=== Dataset entries ===

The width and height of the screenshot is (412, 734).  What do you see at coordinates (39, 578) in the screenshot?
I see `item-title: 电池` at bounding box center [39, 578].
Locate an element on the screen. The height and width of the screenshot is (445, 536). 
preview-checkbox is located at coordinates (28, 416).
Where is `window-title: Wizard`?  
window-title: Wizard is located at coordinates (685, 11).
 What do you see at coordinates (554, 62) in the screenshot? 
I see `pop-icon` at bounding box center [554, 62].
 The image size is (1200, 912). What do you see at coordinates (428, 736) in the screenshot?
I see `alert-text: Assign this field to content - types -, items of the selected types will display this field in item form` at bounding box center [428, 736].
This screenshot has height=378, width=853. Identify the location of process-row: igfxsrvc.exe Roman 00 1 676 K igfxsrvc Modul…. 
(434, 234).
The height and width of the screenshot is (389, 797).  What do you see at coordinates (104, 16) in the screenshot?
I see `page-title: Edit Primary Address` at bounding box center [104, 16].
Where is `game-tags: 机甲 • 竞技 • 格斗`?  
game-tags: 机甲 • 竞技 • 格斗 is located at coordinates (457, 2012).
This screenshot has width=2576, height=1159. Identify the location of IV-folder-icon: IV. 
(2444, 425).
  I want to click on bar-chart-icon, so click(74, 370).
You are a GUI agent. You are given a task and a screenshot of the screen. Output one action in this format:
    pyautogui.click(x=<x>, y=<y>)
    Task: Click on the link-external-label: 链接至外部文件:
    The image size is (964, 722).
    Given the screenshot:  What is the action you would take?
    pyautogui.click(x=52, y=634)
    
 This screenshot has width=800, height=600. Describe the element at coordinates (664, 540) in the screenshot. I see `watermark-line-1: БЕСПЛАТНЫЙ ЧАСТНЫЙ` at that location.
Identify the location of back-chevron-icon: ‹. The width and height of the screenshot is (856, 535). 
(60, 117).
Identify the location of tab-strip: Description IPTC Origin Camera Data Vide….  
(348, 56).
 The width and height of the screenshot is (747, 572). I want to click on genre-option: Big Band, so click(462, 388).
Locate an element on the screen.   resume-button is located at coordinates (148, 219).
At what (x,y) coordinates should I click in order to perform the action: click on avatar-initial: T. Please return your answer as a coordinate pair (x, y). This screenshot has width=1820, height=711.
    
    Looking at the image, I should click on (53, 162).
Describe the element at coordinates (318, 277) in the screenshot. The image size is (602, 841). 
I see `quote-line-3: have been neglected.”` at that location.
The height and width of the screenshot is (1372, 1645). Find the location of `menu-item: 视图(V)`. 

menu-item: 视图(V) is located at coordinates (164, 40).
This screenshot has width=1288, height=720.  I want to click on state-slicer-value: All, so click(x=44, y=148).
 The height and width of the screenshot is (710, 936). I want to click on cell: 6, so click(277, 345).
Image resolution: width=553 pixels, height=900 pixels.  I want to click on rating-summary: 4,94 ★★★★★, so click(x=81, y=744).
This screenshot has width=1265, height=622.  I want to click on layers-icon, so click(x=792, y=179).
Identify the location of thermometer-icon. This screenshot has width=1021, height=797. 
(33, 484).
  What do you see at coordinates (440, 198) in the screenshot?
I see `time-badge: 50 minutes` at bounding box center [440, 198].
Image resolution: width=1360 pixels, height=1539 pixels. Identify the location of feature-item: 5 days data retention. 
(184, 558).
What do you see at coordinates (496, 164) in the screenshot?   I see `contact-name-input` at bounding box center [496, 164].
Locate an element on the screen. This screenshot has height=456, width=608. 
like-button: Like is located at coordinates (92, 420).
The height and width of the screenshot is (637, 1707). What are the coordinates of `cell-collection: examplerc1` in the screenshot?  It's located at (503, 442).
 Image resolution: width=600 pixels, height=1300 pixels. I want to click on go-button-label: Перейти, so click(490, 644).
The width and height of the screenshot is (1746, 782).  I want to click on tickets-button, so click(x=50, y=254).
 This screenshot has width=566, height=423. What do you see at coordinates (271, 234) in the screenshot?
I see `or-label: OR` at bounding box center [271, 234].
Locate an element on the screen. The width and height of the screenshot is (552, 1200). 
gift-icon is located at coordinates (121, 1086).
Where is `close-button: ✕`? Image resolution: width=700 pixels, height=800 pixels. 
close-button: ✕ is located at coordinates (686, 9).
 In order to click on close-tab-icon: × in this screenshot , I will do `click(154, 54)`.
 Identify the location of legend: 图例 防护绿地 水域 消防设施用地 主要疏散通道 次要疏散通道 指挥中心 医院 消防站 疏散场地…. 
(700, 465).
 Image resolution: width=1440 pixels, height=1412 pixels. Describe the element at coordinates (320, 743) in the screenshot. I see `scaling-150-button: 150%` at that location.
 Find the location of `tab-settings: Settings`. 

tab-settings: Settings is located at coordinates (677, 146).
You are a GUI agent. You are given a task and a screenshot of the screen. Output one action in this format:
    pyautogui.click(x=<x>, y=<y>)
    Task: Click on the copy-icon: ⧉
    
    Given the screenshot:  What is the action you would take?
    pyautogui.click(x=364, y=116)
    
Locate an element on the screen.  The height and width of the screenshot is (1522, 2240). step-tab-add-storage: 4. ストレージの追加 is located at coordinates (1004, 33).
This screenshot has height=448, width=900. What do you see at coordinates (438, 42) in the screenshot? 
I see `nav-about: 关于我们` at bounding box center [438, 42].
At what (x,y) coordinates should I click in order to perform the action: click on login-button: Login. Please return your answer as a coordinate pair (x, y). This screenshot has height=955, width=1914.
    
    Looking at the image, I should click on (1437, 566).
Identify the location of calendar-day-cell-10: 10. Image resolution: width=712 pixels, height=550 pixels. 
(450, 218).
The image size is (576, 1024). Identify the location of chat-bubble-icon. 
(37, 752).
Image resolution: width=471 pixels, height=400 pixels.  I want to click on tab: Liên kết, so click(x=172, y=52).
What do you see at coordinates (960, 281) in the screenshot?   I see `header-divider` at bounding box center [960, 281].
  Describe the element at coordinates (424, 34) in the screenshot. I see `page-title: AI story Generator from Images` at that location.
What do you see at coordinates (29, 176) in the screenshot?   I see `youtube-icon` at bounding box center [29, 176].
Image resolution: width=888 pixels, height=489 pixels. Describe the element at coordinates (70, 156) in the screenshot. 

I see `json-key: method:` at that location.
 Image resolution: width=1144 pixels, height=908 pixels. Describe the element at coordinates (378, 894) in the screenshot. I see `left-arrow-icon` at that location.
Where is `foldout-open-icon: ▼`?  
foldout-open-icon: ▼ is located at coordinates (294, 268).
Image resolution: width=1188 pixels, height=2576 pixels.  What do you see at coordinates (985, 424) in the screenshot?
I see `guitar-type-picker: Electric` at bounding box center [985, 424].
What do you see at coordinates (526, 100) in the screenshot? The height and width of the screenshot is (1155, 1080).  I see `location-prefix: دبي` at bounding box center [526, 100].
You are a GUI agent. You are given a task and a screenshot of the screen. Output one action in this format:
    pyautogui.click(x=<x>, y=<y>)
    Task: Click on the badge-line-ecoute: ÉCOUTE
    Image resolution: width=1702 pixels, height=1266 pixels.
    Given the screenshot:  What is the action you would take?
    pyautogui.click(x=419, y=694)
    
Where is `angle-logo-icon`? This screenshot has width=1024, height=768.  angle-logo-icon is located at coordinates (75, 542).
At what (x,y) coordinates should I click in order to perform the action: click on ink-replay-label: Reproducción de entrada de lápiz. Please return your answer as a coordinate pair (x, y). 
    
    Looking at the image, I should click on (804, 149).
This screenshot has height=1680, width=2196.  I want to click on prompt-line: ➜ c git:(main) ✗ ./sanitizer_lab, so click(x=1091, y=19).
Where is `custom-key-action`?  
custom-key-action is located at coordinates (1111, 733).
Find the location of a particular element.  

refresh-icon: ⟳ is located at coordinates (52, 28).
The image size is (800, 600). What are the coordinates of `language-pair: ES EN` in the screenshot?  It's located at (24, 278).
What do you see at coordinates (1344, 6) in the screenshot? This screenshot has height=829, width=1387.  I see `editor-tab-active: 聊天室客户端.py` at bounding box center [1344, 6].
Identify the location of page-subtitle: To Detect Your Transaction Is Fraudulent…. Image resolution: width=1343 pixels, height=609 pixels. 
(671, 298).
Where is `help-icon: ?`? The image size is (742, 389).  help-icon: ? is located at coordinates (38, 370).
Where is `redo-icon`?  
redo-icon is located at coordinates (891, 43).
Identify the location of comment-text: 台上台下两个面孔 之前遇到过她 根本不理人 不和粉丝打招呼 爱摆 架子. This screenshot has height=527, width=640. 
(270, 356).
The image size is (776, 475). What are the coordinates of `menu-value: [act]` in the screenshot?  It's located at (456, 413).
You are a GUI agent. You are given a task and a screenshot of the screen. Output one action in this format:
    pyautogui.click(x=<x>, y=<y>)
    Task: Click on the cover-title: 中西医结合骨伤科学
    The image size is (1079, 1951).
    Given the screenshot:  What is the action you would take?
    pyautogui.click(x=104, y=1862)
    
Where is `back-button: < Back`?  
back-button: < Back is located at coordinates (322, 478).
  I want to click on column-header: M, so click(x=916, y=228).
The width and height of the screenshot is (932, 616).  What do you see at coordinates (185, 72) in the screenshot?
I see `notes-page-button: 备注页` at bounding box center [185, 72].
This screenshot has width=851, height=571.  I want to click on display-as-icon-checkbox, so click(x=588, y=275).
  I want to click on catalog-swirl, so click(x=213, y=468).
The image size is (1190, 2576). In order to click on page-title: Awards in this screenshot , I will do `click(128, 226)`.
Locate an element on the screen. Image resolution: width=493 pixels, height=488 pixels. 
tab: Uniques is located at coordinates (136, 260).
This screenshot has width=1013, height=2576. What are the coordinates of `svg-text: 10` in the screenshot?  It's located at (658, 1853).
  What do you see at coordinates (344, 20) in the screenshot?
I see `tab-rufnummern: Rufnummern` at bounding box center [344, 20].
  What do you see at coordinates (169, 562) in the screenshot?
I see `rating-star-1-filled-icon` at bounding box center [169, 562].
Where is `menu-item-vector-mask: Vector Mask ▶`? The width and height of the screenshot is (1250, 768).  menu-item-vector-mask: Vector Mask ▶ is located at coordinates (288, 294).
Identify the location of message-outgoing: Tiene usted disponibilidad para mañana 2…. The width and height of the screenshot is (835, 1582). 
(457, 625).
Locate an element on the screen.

===

# [What you have to do]
Present the lines of the entries above as a Markdown table with the columns "No." and "Line," numbering each row and omitting blank lines. Begin with the line containing "Identify the location of comment-text: 台上台下两个面孔" and continue through the line containing "I want to click on column-header: M, so", including both.

# [Output below]
| No. | Line |
|---|---|
| 1 | Identify the location of comment-text: 台上台下两个面孔 之前遇到过她 根本不理人 不和粉丝打招呼 爱摆 架子. This screenshot has height=527, width=640.  |
| 2 | (270, 356). |
| 3 | The image size is (776, 475). What are the coordinates of `menu-value: [act]` in the screenshot?  It's located at (456, 413). |
| 4 | You are a GUI agent. You are given a task and a screenshot of the screen. Output one action in this format: |
| 5 |     pyautogui.click(x=<x>, y=<y>) |
| 6 |     Task: Click on the cover-title: 中西医结合骨伤科学 |
| 7 |     The image size is (1079, 1951). |
| 8 |     Given the screenshot:  What is the action you would take? |
| 9 |     pyautogui.click(x=104, y=1862) |
| 10 | Where is `back-button: < Back`?   |
| 11 | back-button: < Back is located at coordinates (322, 478). |
| 12 |   I want to click on column-header: M, so click(x=916, y=228). |